If you are thinking about renovating your kitchen or bath, or creating a new one from scratch, keep in mind that the quality of the installation work is a critical factor. Whether you are going to have someone install countertops in your kitchen or install bathroom countertops, they will be the focal point of the entire room. Should the installation be substandard, even the best materials won’t disguise a poor installation—leaving the entire room looking far from perfect. Though you might think that finding the right contractor amounts to a daunting task, it doesn't necessarily have to be if you simply do a little legwork and keep these three simple steps in mind when searching out quality countertops installers in Cumming.
Ask for Referrals
If you did nothing else in your effort to find a quality contractor, this is without a doubt the one thing you must do. Word of mouth is, hands down, the very best way to find a qualified installer to take on your project. One way, of course, is to ask relatives, neighbors, and friends who they used to do their work. Another source is to get references from an installer or from salespeople in a store as well as to look online at reviews offered on various sites. Then go look at the work that they did, since simply reviewing a photo album can hide problems that you wouldn’t see unless you look at their work in person. Also, keep in mind that the opinion of others may not be as demanding as yours, so it really is important to actually see the work done for yourself. Also, be sure to ask how the contractor handled problems, if any, and most importantly whether they would use that contractor again.
Ask for Credentials
Remember, anyone can put up a sign and get listed in the phone book. Aside from recommendations, be sure to ask for a contractor’s credentials. Your neighbor may have been fine with hiring their brother-in-law or college buddy, but you want to make sure that whoever you hire comes with licenses, certifications, and, most importantly, insurance! Licenses should be from both the local municipality as well as the state. Certifications can be from professional associations such as the National Kitchen and Bath Association, the National Association of Homebuilders, and the National Association of the Remodeling Industry—to name a few.
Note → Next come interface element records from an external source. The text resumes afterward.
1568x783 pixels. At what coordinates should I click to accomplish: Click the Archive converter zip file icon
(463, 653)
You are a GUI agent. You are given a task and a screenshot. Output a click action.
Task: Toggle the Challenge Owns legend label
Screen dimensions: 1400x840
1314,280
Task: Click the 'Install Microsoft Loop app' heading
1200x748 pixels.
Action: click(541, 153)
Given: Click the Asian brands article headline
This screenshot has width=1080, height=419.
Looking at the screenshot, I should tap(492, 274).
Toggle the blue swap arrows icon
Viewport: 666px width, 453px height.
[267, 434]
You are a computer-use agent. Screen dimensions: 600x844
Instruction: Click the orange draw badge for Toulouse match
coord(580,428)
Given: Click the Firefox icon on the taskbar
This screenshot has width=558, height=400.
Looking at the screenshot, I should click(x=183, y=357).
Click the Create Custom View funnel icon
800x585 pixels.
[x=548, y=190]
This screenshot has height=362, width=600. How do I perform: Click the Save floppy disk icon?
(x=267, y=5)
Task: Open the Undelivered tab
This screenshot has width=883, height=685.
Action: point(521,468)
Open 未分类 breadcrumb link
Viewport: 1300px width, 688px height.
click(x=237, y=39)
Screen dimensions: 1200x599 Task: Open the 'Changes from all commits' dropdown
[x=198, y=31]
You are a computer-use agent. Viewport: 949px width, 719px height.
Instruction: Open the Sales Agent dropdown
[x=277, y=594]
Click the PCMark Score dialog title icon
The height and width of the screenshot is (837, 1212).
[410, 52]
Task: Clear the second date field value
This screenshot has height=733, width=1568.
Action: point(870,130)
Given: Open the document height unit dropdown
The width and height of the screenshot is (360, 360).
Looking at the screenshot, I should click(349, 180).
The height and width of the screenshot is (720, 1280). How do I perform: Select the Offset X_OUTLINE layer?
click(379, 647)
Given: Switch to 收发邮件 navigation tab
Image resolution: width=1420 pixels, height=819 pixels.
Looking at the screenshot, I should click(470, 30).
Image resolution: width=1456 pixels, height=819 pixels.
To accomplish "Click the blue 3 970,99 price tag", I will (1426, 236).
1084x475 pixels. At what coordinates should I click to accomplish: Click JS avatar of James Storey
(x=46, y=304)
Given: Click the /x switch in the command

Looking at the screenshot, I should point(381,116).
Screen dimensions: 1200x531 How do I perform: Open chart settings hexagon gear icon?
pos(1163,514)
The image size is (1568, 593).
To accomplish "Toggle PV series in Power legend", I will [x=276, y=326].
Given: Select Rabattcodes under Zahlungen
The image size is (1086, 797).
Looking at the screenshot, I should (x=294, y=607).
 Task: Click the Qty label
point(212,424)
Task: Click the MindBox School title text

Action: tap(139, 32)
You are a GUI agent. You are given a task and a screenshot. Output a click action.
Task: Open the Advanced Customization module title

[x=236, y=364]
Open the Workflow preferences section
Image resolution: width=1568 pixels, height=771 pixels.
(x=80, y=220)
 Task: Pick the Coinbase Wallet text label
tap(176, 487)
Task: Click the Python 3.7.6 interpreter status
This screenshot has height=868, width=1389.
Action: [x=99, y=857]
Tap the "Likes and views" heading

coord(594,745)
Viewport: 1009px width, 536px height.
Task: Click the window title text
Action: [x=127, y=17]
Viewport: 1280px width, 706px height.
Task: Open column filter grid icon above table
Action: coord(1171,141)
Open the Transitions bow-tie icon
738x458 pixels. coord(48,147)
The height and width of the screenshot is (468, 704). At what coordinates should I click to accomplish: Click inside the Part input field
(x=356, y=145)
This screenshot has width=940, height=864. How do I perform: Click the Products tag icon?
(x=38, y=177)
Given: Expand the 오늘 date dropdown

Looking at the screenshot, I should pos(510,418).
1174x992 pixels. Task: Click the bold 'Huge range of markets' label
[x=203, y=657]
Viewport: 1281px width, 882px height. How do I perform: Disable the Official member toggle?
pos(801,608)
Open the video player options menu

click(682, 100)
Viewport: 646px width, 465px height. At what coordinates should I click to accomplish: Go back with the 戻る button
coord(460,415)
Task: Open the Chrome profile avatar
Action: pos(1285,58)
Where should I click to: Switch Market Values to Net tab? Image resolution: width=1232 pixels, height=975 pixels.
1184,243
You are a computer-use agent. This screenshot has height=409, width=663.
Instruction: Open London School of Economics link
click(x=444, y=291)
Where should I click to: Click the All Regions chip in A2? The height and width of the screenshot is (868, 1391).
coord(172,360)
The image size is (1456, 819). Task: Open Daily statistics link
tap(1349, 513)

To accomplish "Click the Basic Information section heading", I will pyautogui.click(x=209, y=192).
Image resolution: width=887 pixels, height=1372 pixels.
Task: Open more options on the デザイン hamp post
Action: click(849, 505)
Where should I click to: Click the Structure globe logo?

However, do your homework ahead of time and research which certifications are important, since not all certifications are created equal, then ask to see a copy of their insurance. The last thing you need is a contractor or their subcontractors to be injured on the job or damage your property and not be covered.
Ask for It in Writing
Always get written estimates—in fact, get two estimates. If the contractor is willing to work with a countertop that you will purchase, as well as other materials such as backsplashes, then ask that they provide an estimate for both. You may find that some contractors actually make a hefty margin on the material. Also, always have an in-house estimate done so that the contractor gets a firsthand look at the work. It also gives you an opportunity to meet the contractor and assess them in person. Finally, be sure that the contract includes a bid price, a payment schedule, the scope of work to be done, a visual site plan, milestones of dates for key tasks to be completed, a list for close-out, a change-order paragraph, a clause detailing dispute resolution, an express limited warranty, and most importantly a waiver of lien—this prevents subcontractors and suppliers from putting liens on your home should the contractor not pay their invoices.